** Opening Document extract block **

On October 12, 2007, Oracle announced its intent to buy BEA Systems for $6.7 billion. As a result of the offer, BEA's stock price rose over five dollars upon the opening of trading for the day. BEA turned the offer down the same day, saying that the company is "worth substantially more". On January 16, 2008, Oracle signed a definite agreement to buy BEA for $8.5 billion. It is believed that Carl Icahn, one of the company's most prominent shareholders, was the main reason that the deal happened.

On April 29, 2008, Oracle completed its acquisition of BEA.

== Products ==
BEA had three major product lines:
1. Tuxedo, now Oracle Tuxedo – transaction-oriented middleware platform
2. BEA WebLogic, now Oracle WebLogic Server – Java EE enterprise infrastructure platform
3. AquaLogic, now Oracle Service Bus – service-oriented architecture (SOA) platform

BEA started out with the Tuxedo software product, but currently the products it is best known for in the computer industry are the WebLogic product family, which consists of WebLogic Server, WebLogic Workshop, WebLogic Portal, WebLogic Integration, and JRockit. In 2005, BEA launched a new product family called AquaLogic for service-oriented architecture deployment. It has also entered the telecommunications field with its WebLogic Communications Platform, which includes WebLogic SIP Server and WebLogic Network Gatekeeper, technologies obtained through the acquisition of Swedish telecommunications software company Incomit. BEA also has a product offering for the RFID market called the BEA WebLogic RFID Product Family.

** Closing Document extract block **

▶ Directions
Write out everything in the BEA Systems text from "BEA started out" down to "RFID Product Family.", word for word. The material after this point comes from a separate source and is unrelated to the BEA Systems text.

** Opening Data block **

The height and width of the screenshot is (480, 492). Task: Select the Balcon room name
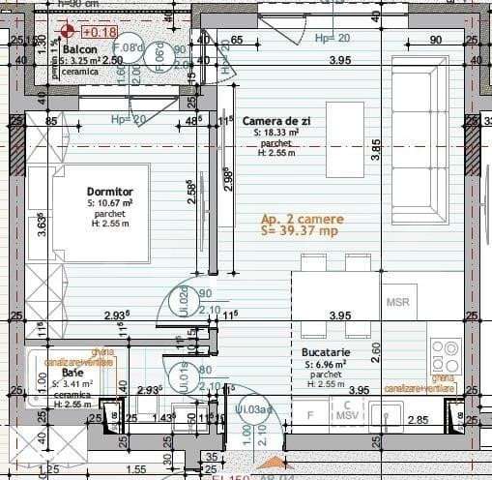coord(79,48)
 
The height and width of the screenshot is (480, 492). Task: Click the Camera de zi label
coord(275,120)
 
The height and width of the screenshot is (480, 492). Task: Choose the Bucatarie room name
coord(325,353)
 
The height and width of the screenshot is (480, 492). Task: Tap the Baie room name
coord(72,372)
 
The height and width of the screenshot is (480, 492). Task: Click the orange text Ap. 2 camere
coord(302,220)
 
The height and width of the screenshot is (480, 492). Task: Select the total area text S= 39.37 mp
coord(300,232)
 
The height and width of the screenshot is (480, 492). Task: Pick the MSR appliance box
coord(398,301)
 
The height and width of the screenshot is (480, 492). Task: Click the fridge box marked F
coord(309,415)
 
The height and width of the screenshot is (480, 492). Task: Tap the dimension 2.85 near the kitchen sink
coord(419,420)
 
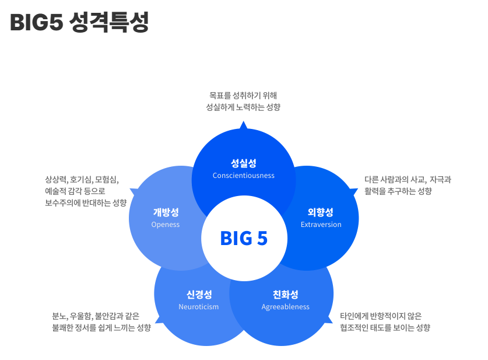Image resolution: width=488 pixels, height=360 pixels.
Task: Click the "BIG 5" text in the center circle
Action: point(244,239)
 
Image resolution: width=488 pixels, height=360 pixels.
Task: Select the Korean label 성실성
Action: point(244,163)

** Closing Data block **
** Opening Data block **

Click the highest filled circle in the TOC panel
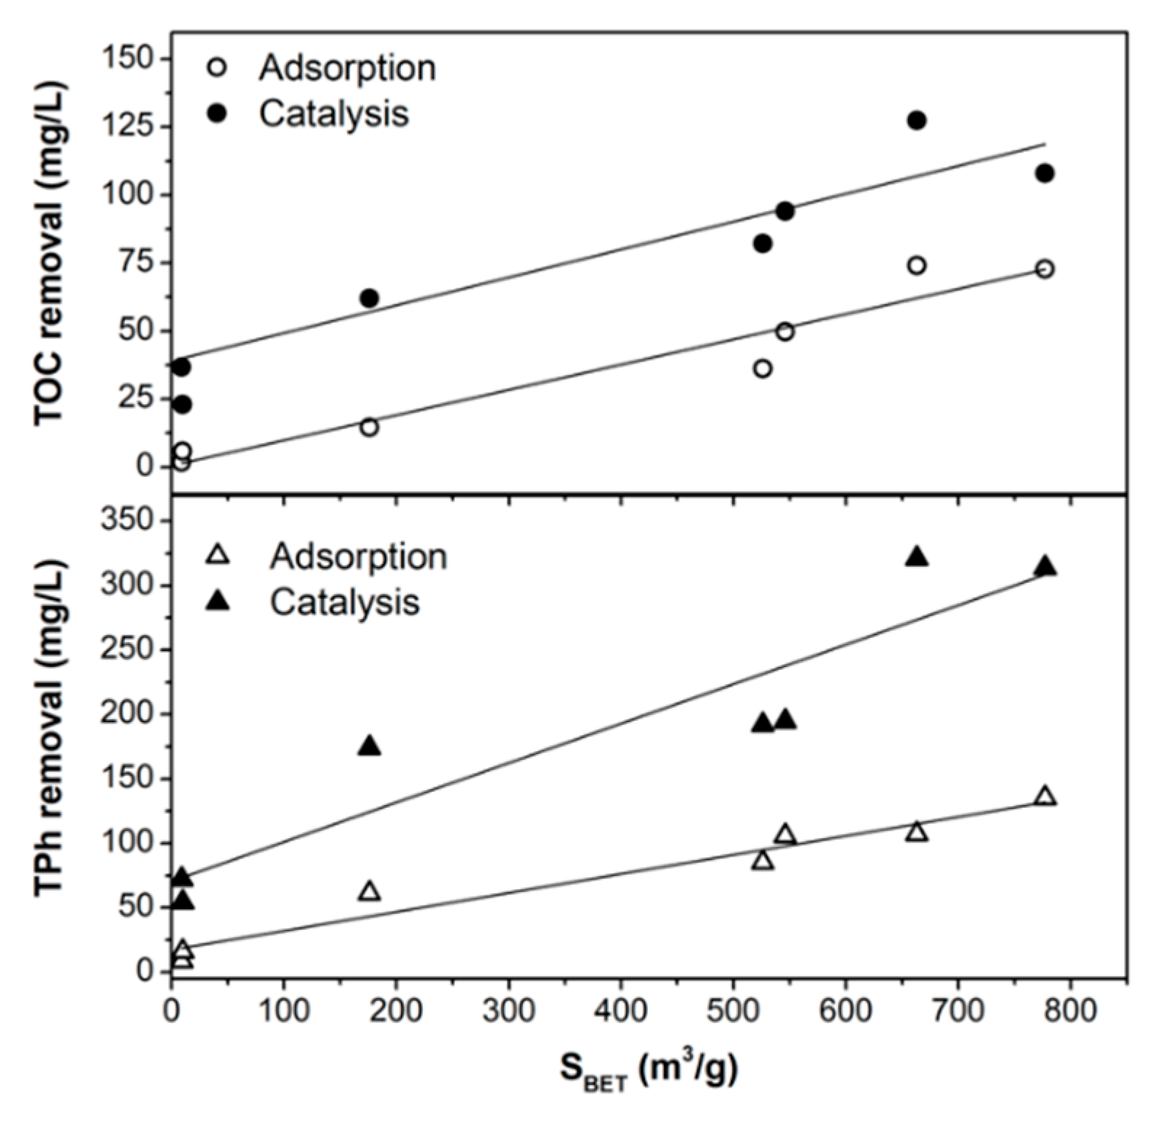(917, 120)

** Closing Data block **
** Opening Data block **

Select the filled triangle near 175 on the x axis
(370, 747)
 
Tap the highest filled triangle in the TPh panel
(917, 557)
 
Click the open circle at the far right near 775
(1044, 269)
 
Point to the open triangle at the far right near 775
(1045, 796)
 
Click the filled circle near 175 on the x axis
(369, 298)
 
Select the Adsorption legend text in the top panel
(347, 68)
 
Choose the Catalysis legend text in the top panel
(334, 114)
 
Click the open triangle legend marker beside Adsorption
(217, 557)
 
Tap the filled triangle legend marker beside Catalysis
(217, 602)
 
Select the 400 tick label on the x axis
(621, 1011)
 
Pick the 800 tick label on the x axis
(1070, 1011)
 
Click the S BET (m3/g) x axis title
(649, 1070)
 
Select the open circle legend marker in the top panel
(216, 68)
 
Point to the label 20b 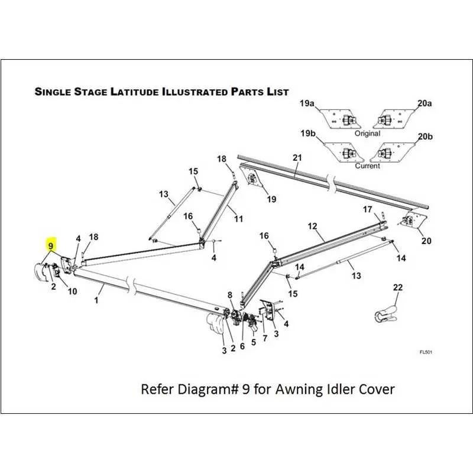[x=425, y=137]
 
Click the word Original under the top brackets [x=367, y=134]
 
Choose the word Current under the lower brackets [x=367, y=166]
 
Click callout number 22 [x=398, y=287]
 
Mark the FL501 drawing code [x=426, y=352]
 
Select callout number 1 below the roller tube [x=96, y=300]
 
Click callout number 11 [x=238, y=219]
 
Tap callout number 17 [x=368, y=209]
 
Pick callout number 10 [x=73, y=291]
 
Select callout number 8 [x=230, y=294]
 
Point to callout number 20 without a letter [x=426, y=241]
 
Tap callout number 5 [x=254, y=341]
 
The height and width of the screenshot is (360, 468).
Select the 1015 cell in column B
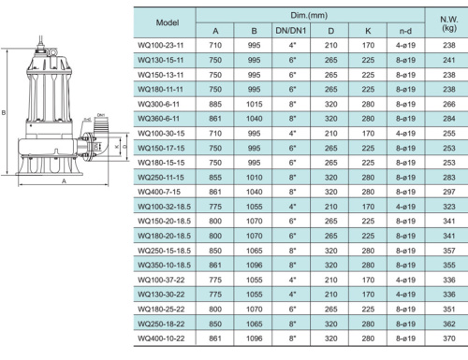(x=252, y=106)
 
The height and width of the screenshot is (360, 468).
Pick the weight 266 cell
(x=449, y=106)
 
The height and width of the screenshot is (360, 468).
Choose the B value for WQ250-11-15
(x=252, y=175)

** Closing Data block **

▶ Reply to the exercise
BEA started out with the Tuxedo software product, but currently the products it is best known for in the computer industry are the WebLogic product family, which consists of WebLogic Server, WebLogic Workshop, WebLogic Portal, WebLogic Integration, and JRockit. In 2005, BEA launched a new product family called AquaLogic for service-oriented architecture deployment. It has also entered the telecommunications field with its WebLogic Communications Platform, which includes WebLogic SIP Server and WebLogic Network Gatekeeper, technologies obtained through the acquisition of Swedish telecommunications software company Incomit. BEA also has a product offering for the RFID market called the BEA WebLogic RFID Product Family.